Rewrite the lines from the start through the line containing "Action: click(x=779, y=303)", inclusive, replacing "icon" with "symbol" and keeping everything else unchanged.

Text and item location lines:
......

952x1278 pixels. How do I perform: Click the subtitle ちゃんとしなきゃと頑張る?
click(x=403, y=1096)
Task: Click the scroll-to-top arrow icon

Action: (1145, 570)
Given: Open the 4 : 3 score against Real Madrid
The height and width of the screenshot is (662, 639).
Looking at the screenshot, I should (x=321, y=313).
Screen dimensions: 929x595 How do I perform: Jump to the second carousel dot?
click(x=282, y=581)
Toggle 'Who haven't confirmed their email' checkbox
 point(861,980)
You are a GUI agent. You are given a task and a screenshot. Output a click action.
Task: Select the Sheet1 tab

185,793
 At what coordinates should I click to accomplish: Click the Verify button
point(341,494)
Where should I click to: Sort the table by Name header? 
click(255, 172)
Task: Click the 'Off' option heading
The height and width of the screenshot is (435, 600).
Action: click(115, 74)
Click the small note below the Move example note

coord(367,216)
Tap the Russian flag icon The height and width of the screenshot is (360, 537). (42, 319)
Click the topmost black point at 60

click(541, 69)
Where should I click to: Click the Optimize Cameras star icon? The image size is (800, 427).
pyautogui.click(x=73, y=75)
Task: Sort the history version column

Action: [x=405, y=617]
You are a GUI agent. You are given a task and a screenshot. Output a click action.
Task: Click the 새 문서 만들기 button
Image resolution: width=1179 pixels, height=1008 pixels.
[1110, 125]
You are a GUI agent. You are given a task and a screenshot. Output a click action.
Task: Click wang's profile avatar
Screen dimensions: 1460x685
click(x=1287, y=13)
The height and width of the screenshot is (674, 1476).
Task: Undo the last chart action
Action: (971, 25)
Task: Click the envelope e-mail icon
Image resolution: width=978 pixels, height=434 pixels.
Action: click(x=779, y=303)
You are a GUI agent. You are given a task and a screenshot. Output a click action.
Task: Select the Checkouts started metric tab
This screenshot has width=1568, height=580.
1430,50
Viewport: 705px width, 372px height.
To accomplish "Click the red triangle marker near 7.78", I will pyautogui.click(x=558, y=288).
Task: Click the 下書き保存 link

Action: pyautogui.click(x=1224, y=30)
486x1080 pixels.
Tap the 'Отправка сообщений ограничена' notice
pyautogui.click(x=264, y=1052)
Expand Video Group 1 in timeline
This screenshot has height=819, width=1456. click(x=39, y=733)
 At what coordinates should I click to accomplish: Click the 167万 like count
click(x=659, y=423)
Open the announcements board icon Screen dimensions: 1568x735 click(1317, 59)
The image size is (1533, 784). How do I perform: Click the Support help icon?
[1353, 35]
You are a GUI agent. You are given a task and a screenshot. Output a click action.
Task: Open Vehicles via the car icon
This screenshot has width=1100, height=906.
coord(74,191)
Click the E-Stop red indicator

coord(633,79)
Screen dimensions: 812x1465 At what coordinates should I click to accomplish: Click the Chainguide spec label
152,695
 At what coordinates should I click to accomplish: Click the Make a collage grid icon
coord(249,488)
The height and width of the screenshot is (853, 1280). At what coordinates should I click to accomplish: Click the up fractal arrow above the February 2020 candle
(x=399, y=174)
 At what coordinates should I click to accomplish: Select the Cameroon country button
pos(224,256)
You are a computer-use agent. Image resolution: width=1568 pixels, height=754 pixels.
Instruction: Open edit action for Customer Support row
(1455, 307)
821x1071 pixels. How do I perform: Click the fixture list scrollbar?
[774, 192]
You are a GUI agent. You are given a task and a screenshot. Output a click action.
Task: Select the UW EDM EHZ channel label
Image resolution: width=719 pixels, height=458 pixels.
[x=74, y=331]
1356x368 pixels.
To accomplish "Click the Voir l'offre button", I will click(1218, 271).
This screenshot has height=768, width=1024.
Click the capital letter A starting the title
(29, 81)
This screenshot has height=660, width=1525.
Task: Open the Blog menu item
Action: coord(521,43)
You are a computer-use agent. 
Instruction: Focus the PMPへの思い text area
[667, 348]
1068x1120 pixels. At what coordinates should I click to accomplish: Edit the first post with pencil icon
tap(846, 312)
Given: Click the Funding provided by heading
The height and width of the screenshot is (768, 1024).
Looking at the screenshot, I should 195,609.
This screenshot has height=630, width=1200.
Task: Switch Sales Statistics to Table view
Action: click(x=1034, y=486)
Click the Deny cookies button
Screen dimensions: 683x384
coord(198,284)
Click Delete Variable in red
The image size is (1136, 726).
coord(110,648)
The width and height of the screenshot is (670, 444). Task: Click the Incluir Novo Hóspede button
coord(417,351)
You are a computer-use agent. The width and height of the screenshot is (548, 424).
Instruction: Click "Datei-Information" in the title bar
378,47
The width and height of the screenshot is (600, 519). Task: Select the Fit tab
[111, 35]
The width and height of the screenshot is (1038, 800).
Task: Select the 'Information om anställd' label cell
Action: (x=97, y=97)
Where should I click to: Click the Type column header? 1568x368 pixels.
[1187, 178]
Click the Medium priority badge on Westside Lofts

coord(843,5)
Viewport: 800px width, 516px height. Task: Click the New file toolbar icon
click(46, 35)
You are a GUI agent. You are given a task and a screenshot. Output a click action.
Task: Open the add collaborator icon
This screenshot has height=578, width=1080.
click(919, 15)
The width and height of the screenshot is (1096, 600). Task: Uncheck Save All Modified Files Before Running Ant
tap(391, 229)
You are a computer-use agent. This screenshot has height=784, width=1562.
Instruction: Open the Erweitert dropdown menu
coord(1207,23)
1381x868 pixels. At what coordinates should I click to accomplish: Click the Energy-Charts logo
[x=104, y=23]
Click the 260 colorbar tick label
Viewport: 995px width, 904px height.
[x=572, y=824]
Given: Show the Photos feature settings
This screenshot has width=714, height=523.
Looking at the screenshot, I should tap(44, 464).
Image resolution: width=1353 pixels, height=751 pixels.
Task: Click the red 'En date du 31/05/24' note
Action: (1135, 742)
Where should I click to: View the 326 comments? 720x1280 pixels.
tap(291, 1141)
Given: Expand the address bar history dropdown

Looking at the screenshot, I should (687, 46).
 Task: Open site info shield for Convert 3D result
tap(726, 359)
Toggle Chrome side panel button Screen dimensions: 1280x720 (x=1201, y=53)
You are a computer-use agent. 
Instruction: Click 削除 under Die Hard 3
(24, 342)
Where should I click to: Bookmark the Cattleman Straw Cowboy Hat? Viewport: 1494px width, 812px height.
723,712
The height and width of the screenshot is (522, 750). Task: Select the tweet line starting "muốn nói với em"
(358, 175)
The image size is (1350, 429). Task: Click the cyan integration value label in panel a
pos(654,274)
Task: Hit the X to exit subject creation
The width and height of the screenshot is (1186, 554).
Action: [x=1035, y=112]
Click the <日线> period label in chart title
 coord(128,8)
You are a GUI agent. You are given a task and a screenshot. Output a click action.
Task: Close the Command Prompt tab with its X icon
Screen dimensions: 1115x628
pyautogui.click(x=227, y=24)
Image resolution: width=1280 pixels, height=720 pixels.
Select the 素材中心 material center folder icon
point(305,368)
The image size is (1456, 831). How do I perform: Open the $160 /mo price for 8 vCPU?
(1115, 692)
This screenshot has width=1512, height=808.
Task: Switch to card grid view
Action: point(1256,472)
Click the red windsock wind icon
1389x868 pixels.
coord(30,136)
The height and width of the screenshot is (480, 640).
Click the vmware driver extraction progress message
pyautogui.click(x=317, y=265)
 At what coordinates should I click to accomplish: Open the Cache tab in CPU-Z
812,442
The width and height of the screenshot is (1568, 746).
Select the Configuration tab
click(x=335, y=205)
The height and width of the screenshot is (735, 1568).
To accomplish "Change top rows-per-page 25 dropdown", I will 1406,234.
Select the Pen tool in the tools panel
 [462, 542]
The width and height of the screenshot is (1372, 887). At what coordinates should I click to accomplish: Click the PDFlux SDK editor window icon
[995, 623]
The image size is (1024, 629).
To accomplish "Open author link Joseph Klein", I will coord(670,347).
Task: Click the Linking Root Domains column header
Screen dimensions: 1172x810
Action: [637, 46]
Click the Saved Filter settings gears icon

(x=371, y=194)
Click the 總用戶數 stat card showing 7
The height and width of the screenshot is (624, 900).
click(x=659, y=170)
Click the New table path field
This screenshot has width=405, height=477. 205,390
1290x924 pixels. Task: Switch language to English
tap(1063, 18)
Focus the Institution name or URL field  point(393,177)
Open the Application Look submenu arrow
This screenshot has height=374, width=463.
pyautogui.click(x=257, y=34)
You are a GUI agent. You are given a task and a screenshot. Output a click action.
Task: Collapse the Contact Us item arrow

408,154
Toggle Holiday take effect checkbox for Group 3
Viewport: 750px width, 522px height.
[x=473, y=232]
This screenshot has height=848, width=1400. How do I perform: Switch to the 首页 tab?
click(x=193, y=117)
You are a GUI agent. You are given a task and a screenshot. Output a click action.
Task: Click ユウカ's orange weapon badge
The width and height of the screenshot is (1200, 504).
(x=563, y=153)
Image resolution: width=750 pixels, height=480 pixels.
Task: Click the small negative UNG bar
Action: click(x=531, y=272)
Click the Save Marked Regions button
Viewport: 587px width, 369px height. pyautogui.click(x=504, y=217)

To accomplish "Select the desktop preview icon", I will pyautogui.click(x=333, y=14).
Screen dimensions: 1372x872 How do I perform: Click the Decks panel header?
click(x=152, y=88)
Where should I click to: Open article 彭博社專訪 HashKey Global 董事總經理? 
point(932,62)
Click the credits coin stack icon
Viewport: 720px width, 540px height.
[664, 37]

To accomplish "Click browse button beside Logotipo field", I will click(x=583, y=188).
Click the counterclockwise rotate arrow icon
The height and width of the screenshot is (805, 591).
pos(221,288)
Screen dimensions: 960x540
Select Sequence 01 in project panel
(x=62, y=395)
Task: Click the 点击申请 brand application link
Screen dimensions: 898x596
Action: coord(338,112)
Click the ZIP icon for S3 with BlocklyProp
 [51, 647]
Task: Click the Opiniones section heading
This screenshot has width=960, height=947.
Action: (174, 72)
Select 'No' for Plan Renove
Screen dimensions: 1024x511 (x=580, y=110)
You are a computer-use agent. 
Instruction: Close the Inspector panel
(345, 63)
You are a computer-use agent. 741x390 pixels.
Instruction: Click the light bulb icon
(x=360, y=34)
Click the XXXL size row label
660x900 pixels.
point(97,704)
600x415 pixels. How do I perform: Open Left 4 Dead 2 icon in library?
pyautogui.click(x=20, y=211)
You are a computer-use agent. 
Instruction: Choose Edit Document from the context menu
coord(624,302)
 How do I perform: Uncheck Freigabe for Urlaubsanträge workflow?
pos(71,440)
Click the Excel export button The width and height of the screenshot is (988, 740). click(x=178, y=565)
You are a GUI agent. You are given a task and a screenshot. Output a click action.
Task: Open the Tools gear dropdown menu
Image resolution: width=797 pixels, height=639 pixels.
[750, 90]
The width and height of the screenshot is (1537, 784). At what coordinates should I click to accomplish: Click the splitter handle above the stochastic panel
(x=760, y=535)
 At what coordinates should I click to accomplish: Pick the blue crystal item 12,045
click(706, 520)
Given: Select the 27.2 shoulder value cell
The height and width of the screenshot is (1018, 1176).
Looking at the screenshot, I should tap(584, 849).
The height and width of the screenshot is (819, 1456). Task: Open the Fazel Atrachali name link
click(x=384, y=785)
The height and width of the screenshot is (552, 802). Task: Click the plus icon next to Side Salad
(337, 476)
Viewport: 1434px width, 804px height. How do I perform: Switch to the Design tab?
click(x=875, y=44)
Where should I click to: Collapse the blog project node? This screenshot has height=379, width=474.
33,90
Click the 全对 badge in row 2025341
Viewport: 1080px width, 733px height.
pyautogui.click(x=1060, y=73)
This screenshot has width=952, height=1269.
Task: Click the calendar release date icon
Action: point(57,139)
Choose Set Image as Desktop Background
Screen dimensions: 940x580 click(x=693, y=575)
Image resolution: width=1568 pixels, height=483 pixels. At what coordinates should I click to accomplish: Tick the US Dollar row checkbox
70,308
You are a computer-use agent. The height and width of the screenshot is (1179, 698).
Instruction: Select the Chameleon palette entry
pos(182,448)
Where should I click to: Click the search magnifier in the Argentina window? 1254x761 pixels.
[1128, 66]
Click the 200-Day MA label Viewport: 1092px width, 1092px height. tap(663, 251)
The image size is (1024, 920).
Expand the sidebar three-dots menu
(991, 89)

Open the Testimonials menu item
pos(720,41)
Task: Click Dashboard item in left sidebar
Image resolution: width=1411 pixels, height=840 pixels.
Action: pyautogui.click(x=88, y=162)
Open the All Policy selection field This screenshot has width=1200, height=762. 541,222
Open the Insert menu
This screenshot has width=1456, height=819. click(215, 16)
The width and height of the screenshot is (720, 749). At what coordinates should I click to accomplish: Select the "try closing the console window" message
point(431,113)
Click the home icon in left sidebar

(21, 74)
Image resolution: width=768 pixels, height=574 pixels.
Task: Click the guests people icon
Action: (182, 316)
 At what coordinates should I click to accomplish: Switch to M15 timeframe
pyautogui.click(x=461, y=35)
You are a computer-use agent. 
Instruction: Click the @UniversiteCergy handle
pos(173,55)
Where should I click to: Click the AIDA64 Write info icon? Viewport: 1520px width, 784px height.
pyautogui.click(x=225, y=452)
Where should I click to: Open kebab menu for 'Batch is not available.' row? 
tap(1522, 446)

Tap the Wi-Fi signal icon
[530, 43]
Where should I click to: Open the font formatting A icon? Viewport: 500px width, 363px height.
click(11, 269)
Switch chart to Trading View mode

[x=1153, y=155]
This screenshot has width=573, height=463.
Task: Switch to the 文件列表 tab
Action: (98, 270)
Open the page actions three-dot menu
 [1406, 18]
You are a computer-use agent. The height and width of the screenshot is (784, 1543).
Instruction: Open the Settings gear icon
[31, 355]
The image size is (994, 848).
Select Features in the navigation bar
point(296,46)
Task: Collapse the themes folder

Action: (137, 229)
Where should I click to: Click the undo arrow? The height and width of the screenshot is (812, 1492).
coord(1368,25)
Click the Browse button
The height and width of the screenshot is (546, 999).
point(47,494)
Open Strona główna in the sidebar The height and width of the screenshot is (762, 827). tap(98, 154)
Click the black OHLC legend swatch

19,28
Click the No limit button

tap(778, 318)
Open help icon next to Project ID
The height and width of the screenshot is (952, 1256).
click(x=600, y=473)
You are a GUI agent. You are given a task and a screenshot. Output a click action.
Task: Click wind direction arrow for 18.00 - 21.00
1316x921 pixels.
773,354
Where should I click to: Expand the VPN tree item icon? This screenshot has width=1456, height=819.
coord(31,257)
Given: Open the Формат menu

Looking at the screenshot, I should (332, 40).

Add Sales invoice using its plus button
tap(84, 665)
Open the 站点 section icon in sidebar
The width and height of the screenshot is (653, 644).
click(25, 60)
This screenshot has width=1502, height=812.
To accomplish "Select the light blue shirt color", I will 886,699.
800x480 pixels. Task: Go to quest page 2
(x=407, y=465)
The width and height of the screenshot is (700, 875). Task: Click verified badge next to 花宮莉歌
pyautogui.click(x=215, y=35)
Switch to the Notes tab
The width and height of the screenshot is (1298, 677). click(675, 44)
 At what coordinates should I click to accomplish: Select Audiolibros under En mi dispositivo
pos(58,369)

......

EXERCISE SOLUTION:
952x1278 pixels. How do I perform: Click the subtitle ちゃんとしなきゃと頑張る?
click(x=403, y=1096)
Task: Click the scroll-to-top arrow symbol

Action: (1145, 570)
Given: Open the 4 : 3 score against Real Madrid
The height and width of the screenshot is (662, 639).
Looking at the screenshot, I should (x=321, y=313).
Screen dimensions: 929x595 How do I perform: Jump to the second carousel dot?
click(x=282, y=581)
Toggle 'Who haven't confirmed their email' checkbox
 point(861,980)
You are a GUI agent. You are given a task and a screenshot. Output a click action.
Task: Select the Sheet1 tab

185,793
 At what coordinates should I click to accomplish: Click the Verify button
point(341,494)
Where should I click to: Sort the table by Name header? 
click(255, 172)
Task: Click the 'Off' option heading
The height and width of the screenshot is (435, 600).
Action: click(115, 74)
Click the small note below the Move example note

coord(367,216)
Tap the Russian flag symbol The height and width of the screenshot is (360, 537). (42, 319)
Click the topmost black point at 60

click(541, 69)
Where should I click to: Click the Optimize Cameras star symbol? The image size is (800, 427).
pyautogui.click(x=73, y=75)
Task: Sort the history version column

Action: [x=405, y=617]
You are a GUI agent. You are given a task and a screenshot. Output a click action.
Task: Click the 새 문서 만들기 button
Image resolution: width=1179 pixels, height=1008 pixels.
[1110, 125]
You are a GUI agent. You are given a task and a screenshot. Output a click action.
Task: Click wang's profile avatar
Screen dimensions: 1460x685
click(x=1287, y=13)
The height and width of the screenshot is (674, 1476).
Task: Undo the last chart action
Action: (971, 25)
Task: Click the envelope e-mail symbol
Image resolution: width=978 pixels, height=434 pixels.
Action: click(x=779, y=303)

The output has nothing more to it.